[Pixel coordinate grounding data]
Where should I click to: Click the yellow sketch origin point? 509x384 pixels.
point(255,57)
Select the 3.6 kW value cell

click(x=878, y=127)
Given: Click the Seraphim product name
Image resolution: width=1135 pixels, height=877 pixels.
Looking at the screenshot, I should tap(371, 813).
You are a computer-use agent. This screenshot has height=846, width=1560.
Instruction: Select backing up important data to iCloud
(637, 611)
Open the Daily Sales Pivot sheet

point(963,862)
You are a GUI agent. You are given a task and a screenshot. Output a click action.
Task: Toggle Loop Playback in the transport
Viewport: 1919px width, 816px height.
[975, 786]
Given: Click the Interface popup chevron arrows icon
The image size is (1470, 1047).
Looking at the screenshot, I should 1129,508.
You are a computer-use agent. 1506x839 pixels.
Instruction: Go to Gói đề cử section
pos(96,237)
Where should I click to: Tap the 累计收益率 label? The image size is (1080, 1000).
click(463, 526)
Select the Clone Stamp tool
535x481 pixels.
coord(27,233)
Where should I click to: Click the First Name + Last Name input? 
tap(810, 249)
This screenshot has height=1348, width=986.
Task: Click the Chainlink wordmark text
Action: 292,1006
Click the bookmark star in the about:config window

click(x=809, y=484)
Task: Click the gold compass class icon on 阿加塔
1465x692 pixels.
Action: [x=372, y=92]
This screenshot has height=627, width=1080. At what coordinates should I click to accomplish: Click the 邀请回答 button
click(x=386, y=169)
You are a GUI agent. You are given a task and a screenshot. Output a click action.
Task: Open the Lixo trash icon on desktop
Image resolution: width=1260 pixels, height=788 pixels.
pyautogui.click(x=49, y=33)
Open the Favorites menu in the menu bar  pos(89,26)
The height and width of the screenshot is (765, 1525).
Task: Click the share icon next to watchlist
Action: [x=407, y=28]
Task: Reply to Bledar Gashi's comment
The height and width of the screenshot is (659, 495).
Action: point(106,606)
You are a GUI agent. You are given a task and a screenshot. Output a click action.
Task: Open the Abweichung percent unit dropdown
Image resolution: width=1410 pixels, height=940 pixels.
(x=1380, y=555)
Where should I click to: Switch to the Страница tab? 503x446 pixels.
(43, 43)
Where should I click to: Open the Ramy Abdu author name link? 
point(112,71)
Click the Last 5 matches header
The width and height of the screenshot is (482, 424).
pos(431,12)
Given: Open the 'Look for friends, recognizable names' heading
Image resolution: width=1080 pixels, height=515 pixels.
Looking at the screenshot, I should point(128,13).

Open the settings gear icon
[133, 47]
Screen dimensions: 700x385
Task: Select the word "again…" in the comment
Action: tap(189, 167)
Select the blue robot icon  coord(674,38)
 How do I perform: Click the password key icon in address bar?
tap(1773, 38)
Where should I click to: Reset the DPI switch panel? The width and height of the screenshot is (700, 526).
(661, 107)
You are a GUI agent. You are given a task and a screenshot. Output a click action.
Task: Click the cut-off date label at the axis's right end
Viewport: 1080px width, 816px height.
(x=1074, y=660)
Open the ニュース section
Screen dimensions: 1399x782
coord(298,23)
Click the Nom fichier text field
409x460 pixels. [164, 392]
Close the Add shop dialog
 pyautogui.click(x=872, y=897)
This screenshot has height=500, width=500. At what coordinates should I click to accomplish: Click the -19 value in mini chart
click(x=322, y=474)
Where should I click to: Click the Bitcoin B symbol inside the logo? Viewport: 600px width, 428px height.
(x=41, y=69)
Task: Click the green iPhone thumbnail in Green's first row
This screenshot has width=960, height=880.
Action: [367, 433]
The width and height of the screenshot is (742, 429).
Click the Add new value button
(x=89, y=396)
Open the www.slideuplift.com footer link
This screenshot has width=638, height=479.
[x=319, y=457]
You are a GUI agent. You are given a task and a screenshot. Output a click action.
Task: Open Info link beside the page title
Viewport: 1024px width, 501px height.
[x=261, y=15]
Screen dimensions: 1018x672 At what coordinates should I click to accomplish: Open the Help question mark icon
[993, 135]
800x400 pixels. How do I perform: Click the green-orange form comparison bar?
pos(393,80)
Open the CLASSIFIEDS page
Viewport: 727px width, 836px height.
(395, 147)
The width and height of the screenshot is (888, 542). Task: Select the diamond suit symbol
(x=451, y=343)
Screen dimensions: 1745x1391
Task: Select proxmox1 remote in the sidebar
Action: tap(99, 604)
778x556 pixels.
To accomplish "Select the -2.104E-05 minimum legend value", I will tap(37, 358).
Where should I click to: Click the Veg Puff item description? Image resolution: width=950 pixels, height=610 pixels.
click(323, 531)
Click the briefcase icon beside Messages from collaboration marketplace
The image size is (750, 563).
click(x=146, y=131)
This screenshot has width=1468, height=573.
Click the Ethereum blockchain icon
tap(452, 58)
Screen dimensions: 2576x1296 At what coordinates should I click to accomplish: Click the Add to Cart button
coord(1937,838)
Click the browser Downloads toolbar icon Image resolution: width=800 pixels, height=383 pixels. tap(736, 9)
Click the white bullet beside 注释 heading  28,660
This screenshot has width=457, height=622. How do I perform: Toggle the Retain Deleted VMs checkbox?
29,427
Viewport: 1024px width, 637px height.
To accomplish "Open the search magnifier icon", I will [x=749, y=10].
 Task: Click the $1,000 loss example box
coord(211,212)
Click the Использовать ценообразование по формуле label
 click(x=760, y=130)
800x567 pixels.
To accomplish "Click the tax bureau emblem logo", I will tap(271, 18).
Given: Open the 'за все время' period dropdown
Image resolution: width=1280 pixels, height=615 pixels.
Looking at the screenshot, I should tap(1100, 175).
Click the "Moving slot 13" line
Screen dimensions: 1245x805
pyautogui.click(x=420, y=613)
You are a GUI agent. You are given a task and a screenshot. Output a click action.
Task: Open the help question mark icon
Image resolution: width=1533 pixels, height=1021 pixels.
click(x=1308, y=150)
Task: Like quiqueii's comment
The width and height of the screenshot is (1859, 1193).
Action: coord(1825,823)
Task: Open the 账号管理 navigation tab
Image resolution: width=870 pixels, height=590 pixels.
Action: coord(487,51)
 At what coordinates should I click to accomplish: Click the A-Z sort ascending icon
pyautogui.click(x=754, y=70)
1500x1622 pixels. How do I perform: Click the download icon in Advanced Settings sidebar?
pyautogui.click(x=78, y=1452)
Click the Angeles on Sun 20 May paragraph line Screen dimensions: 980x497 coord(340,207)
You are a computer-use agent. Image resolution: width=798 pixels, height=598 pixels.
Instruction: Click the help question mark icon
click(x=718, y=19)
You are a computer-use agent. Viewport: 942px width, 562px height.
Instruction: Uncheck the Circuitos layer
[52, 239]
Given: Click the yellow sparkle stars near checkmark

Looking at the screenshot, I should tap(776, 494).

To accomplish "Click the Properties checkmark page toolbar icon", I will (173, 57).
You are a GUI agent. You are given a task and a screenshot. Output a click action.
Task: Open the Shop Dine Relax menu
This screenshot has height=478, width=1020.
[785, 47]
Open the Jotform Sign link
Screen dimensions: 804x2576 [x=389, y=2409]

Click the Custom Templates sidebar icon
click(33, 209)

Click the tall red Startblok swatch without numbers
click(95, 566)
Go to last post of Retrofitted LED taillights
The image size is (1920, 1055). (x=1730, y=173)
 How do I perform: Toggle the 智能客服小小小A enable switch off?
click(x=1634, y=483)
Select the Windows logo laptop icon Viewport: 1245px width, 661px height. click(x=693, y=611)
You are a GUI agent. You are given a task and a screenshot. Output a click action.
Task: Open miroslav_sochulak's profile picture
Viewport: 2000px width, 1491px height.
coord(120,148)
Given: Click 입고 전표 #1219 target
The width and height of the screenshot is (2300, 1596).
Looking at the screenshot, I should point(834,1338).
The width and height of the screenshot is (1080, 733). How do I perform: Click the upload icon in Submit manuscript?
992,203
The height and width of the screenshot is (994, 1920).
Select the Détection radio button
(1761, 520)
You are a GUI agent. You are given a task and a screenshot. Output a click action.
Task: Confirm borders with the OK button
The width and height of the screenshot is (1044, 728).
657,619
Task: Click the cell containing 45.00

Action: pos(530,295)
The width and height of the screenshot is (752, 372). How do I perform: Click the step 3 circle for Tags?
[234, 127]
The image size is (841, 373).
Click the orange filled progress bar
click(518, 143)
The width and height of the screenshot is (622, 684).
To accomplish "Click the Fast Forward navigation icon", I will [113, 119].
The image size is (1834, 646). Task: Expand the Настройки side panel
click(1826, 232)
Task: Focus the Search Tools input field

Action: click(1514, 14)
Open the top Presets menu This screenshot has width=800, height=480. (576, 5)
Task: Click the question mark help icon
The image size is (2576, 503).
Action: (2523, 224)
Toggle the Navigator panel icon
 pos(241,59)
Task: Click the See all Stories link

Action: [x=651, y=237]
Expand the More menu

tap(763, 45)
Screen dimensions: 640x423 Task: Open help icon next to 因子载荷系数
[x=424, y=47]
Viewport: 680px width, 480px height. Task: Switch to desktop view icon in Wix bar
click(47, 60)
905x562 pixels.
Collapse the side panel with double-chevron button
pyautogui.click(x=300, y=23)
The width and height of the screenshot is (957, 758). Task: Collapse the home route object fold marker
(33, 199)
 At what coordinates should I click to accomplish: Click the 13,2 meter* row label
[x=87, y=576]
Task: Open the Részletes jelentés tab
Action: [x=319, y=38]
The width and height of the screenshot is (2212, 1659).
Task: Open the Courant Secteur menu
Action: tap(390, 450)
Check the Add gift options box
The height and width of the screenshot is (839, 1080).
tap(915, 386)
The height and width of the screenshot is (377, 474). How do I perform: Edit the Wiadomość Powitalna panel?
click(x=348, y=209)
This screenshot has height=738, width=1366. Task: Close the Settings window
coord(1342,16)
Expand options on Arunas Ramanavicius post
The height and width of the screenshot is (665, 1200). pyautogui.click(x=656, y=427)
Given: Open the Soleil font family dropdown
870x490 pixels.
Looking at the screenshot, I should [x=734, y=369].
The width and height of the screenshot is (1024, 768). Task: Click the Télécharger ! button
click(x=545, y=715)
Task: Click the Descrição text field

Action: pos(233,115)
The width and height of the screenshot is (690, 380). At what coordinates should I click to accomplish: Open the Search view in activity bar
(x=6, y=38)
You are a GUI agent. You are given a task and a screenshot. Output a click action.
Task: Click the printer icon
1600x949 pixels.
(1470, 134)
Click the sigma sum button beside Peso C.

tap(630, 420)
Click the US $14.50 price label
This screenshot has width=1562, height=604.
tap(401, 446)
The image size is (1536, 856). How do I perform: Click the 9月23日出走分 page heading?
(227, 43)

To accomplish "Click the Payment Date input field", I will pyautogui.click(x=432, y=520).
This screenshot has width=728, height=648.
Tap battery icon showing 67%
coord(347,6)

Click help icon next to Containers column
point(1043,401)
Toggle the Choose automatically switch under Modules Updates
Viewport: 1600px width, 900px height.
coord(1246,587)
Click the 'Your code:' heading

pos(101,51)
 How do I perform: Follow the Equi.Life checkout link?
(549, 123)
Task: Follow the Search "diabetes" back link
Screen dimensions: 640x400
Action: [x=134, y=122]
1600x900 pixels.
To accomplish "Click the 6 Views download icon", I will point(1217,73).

*Problem:*
In the data above, find the line containing "This screenshot has width=728, height=648.", then copy it and every later line exactly.

*Solution:*
This screenshot has width=728, height=648.
Tap battery icon showing 67%
coord(347,6)

Click help icon next to Containers column
point(1043,401)
Toggle the Choose automatically switch under Modules Updates
Viewport: 1600px width, 900px height.
coord(1246,587)
Click the 'Your code:' heading

pos(101,51)
 How do I perform: Follow the Equi.Life checkout link?
(549, 123)
Task: Follow the Search "diabetes" back link
Screen dimensions: 640x400
Action: [x=134, y=122]
1600x900 pixels.
To accomplish "Click the 6 Views download icon", I will point(1217,73).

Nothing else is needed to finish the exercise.